== Data to use ==
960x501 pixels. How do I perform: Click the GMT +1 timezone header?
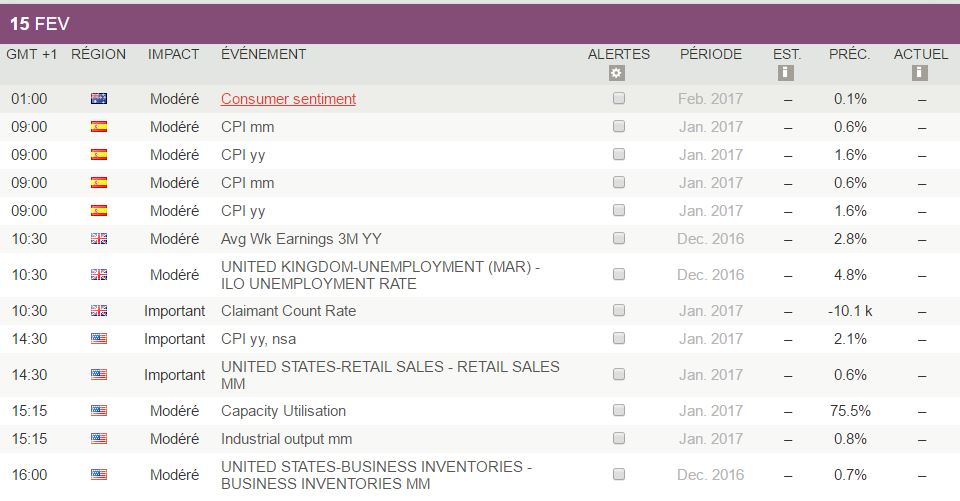(32, 54)
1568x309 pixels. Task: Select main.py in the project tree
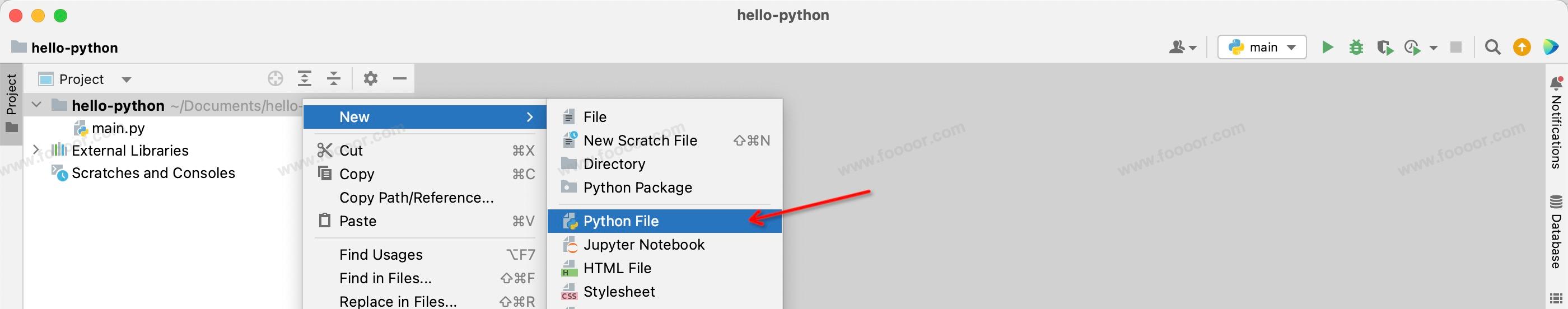coord(118,128)
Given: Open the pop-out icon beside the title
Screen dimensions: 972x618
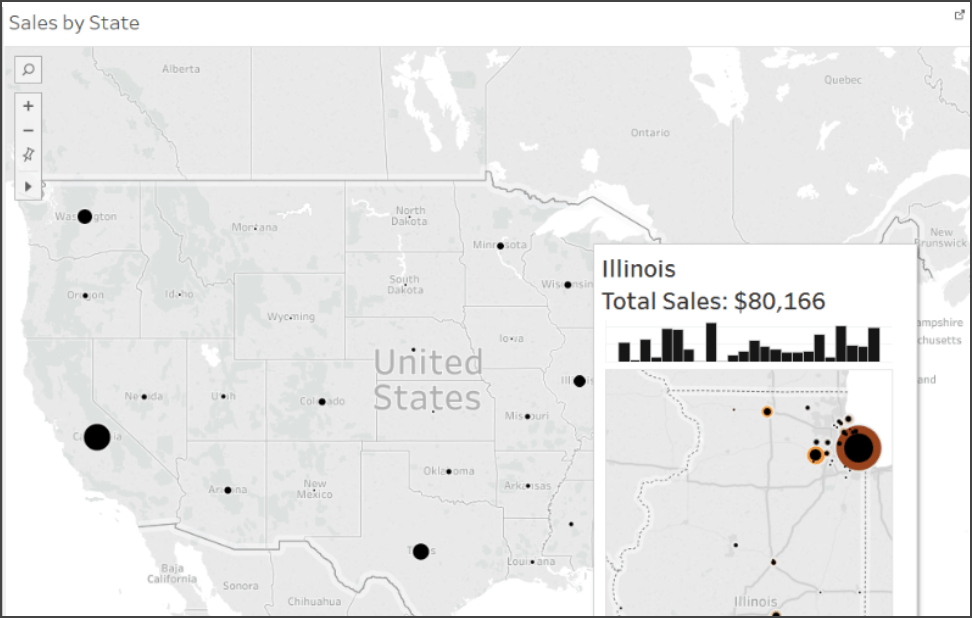Looking at the screenshot, I should click(x=959, y=16).
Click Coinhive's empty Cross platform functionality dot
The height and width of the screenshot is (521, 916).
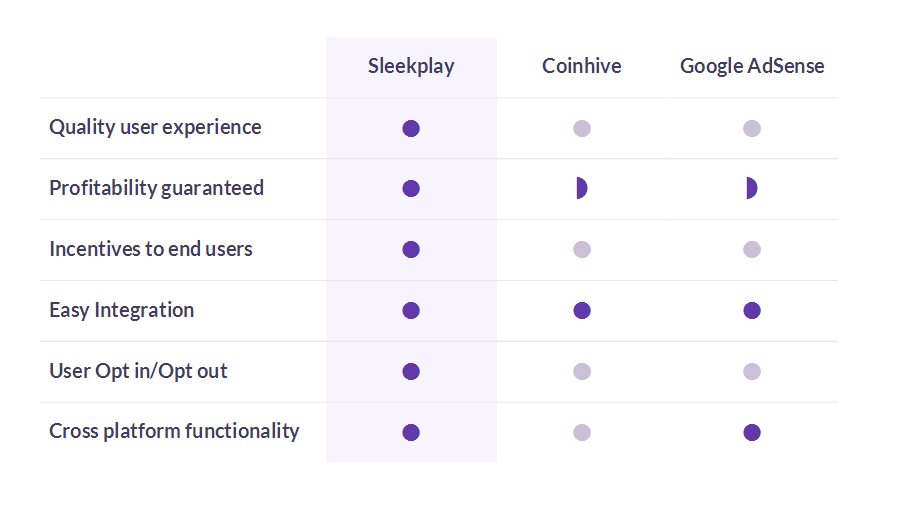coord(582,433)
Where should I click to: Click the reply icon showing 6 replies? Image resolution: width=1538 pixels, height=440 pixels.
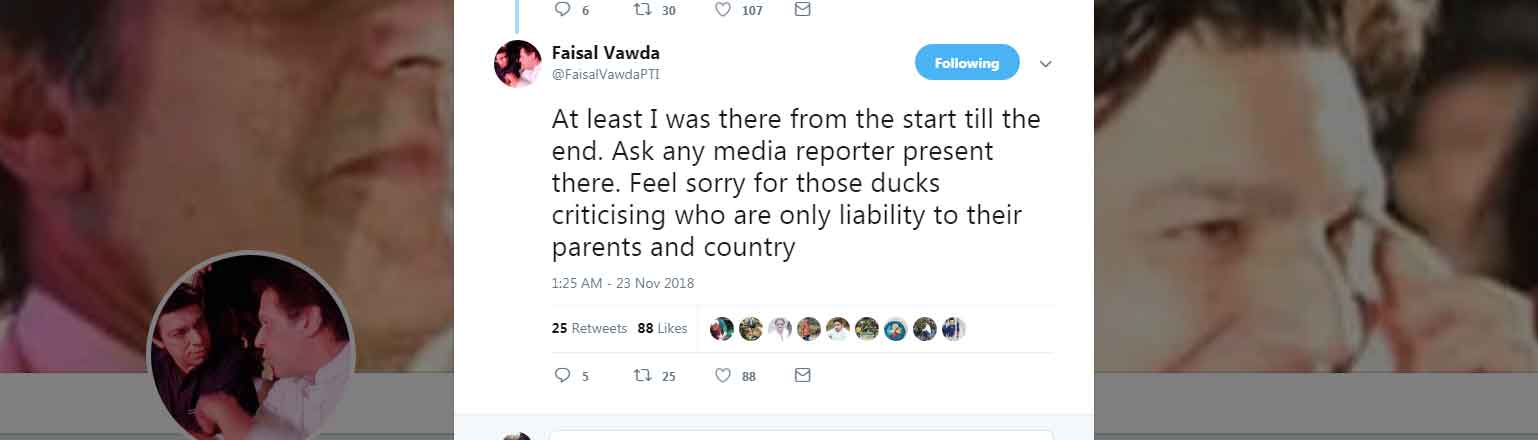tap(562, 9)
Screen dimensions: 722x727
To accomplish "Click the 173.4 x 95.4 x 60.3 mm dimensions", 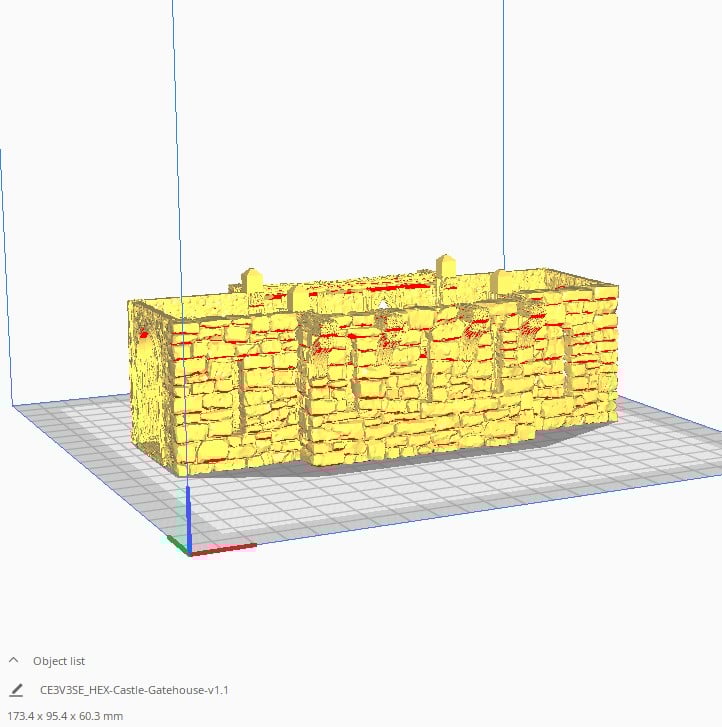I will click(67, 716).
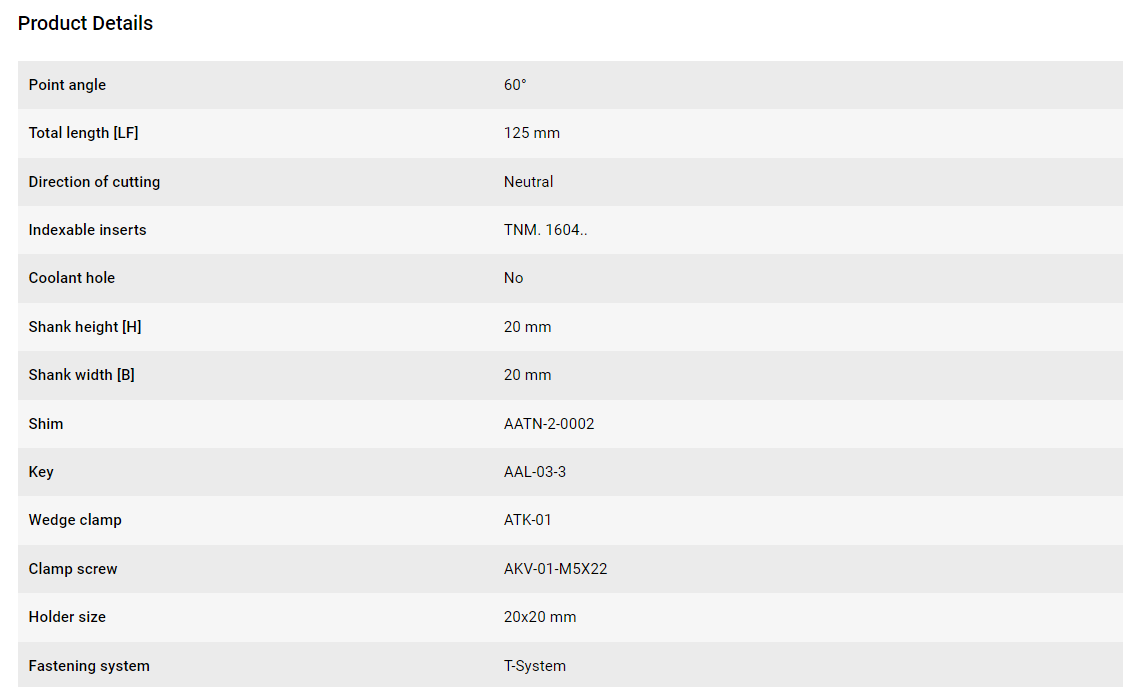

== The problem ==
Pictures do not belong in the copy. Repeat only the lines from the top of the records through the line containing "Given: Open the pop-out icon beside the title".

== Solution to this problem ==
960x501 pixels. How do I perform: Click the GMT +1 timezone header?
(32, 54)
1568x309 pixels. Task: Select main.py in the project tree
coord(118,128)
Given: Open the pop-out icon beside the title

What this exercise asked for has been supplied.